◆ **任务材料**
______

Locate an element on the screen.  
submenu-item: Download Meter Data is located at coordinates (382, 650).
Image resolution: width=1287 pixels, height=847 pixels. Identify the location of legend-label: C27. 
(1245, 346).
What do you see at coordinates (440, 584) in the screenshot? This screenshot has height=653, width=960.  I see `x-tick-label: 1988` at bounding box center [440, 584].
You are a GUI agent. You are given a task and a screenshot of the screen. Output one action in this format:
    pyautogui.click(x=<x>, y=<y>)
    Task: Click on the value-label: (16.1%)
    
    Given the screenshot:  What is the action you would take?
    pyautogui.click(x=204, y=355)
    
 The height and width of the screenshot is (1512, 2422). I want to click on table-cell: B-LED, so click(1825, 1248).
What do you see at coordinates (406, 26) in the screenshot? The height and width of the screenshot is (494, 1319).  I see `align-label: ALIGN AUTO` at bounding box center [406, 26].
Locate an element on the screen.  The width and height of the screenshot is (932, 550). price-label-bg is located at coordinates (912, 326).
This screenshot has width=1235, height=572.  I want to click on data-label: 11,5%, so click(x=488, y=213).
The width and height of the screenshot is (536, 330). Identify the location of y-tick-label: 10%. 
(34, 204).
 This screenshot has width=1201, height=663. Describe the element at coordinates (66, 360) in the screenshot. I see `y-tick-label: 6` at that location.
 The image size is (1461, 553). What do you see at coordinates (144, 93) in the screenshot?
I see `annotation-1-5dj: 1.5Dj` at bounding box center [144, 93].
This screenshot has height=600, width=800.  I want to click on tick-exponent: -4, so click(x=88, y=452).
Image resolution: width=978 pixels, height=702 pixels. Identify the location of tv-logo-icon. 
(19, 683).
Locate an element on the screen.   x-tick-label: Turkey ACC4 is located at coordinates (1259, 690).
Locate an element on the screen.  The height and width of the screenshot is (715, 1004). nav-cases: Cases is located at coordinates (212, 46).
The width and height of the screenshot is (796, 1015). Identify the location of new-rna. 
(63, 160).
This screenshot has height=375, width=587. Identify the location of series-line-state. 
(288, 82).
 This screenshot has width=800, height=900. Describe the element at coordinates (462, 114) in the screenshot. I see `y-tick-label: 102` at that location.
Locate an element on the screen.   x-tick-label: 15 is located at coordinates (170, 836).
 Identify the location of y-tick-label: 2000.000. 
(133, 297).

______

◆ **作业要求**
从含有"The width and height of the screenshot is (536, 330)."的那一行起，到含有"The image size"的那一行止，把这几行重写一遍，将"Identify"换成"Find"，其余内容一律不变。

◆ **习题解答**
The width and height of the screenshot is (536, 330). Find the location of y-tick-label: 10%. 
(34, 204).
 This screenshot has width=1201, height=663. Describe the element at coordinates (66, 360) in the screenshot. I see `y-tick-label: 6` at that location.
 The image size is (1461, 553). What do you see at coordinates (144, 93) in the screenshot?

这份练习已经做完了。